What to do:
Only one part of the listing is needed: the lines from the one with "Click the purple Total label" through the last line, copied exactly and free of pictures.

Records for this exercise:
= = =

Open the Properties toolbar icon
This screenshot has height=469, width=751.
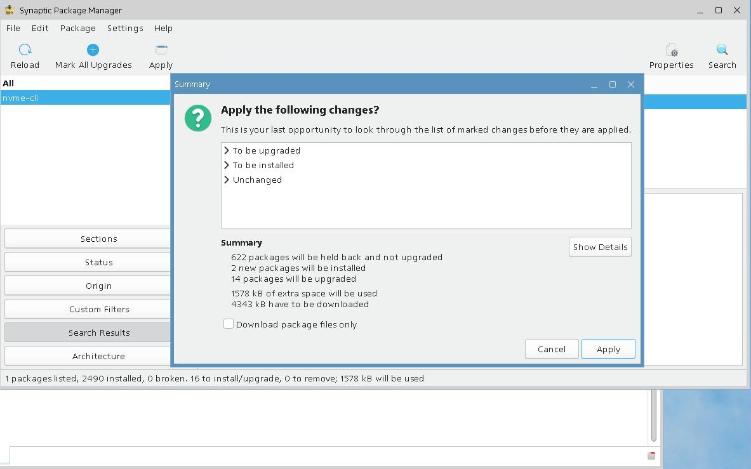pyautogui.click(x=671, y=50)
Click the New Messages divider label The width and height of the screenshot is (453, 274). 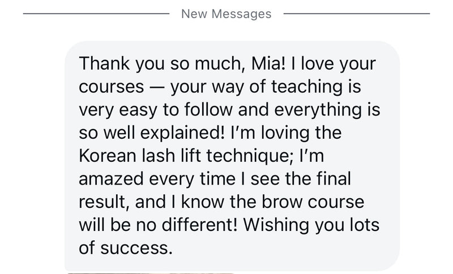pyautogui.click(x=226, y=14)
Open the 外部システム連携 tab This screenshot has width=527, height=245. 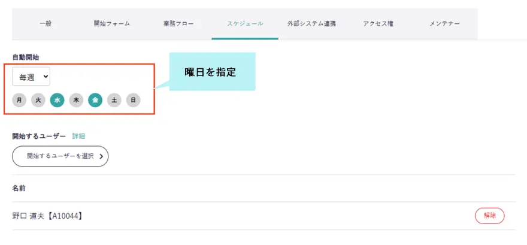311,24
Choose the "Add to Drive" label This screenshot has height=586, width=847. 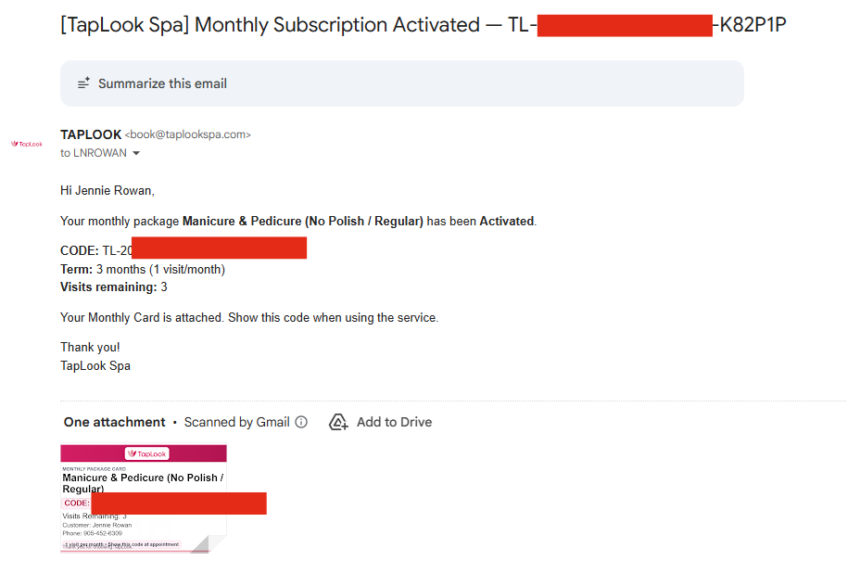coord(394,422)
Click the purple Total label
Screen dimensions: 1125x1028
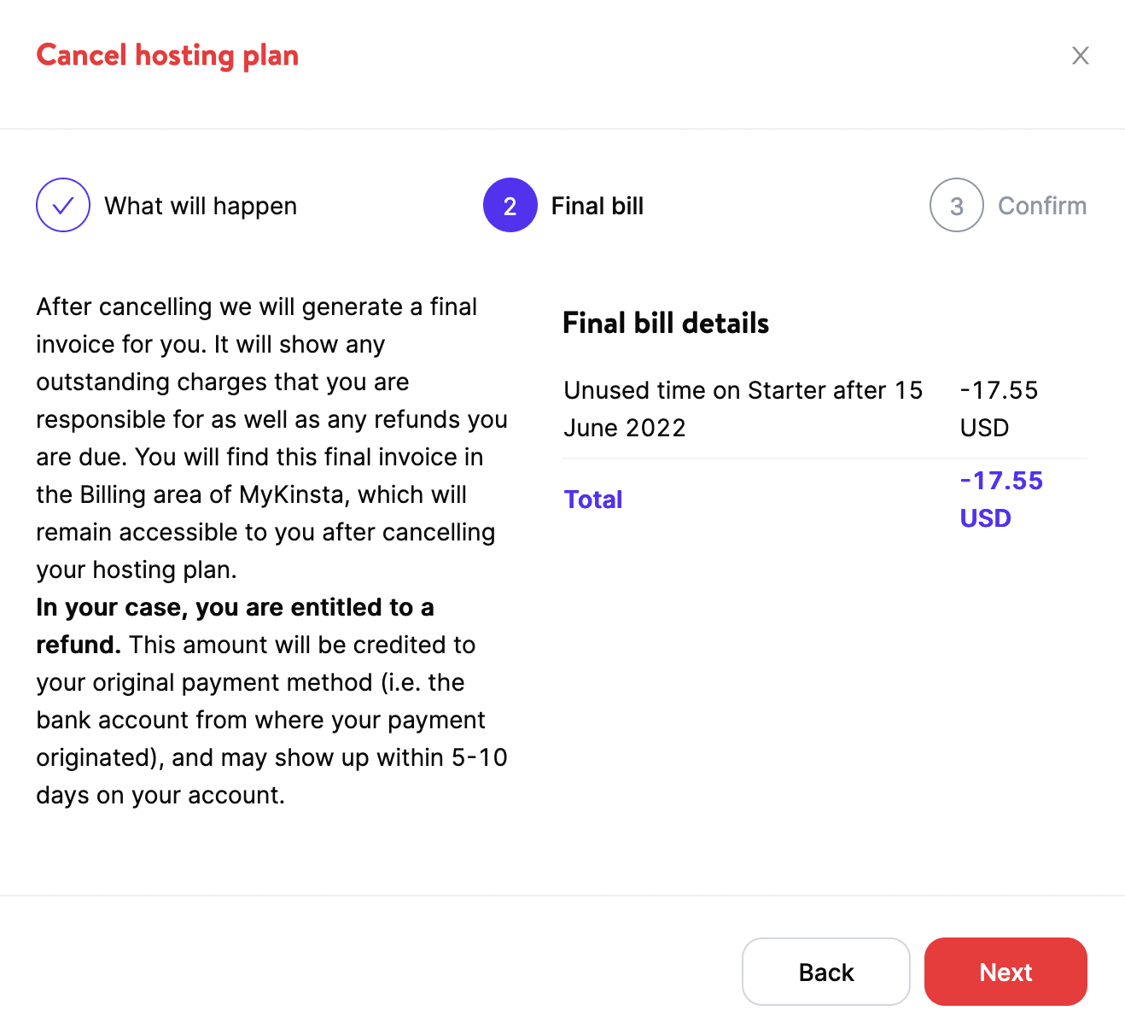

= = =

Solution for this task:
Click the purple Total label
Screen dimensions: 1125x1028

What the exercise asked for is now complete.